The two most powerful men after the President, bearing unequaled influence on him, had  business connections with the presidential magnet, who incidentally, had business ties with another Vice President in Zimbabwe. It is still a mystery, how he missed President Khama directly. And, of course, Ram contributed immensely to the President Masisi being President. Behind every Botswana President, there is Ram.

Ram’s business flirtations with the Presidency are happening within a rather interesting context. When Choppies ensnared President Mogae - for whatever reason they did it - , one of the retail giant’s competitors courted, and secured the then Vice President Ponatshego Kedikilwe - for whatever reason it did it. 

I do not know the full extent of his interest in the retail giant, but I do know that he served in their Board in some capacity. Business is a two-way street. How exactly can the public look away, when businesses appear, credibly, to be competing for influence with political power?
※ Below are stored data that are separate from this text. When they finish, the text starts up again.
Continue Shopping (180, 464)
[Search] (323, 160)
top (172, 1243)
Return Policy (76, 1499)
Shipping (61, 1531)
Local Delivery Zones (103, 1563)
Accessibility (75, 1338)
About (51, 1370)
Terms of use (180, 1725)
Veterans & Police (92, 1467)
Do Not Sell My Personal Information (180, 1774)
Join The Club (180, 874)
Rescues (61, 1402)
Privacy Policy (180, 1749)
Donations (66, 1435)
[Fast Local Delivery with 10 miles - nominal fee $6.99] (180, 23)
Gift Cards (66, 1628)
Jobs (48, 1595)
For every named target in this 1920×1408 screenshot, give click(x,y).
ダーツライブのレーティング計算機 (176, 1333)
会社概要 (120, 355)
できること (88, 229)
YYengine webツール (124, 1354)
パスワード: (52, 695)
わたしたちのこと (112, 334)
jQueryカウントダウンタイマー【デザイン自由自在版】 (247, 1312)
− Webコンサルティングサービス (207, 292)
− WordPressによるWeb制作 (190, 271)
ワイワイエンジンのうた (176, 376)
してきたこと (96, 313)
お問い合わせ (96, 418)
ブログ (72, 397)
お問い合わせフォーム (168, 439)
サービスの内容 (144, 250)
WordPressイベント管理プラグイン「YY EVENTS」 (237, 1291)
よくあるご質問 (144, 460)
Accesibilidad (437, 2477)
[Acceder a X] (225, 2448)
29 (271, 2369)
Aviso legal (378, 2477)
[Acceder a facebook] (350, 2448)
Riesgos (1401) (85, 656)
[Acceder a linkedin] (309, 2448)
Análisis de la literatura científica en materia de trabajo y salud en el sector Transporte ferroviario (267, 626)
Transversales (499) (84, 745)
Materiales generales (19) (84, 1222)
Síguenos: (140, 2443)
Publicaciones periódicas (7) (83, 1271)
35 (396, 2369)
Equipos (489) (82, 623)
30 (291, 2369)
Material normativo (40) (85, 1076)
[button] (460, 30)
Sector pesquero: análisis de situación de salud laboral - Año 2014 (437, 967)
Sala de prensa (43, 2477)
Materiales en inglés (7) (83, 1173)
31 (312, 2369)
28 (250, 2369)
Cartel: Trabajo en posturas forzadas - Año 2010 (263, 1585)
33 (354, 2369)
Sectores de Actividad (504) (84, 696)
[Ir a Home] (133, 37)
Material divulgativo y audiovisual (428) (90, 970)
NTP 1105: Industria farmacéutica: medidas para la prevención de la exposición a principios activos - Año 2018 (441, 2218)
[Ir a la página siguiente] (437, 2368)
I cannot say, precisely, if Kedikilwe was given shareholding, but it would be preposterous to assume that he worked for free.

It would be preposterous, further, to assume that his name was picked out of a hat. Whether he received any benefits or not, it is not unreasonable to suspect that he wasn’t courted for his presidential influence. To some amongst us, there were concerns as to whether our Presidents and Vice Presidents would not be vulnerable to corporate influence in the discharge of their public trusts. The Presidents, and their Vice Presidents, do not care.

Some contended that the President must be allowed some business freedom, in order that he does not become a burden to the State upon retirement. I am rather ambivalent about the proposition. Our Presidents are assured very gratuitous pensions and retirement benefits for the same reason.

Their primary focus must be on their jobs. They should not work too hard to secure their lives after retirement. Batswana have not forgotten that one of their Presidents was literally bought out of the Presidency by corporate interests. It is a dark stain on our democracy that has blighted the nearly unblemished record of a great President. We cannot afford to repeat that mistake.

I say that our Presidents must stay away from Ram. The man’s affinity for romance with  the presidency, must be brought to an end. It is irresponsible, to waive on our faces, the absence of a legal prohibition. It’s about ethics, not law. Look I don’t have anything personal against His Excellency.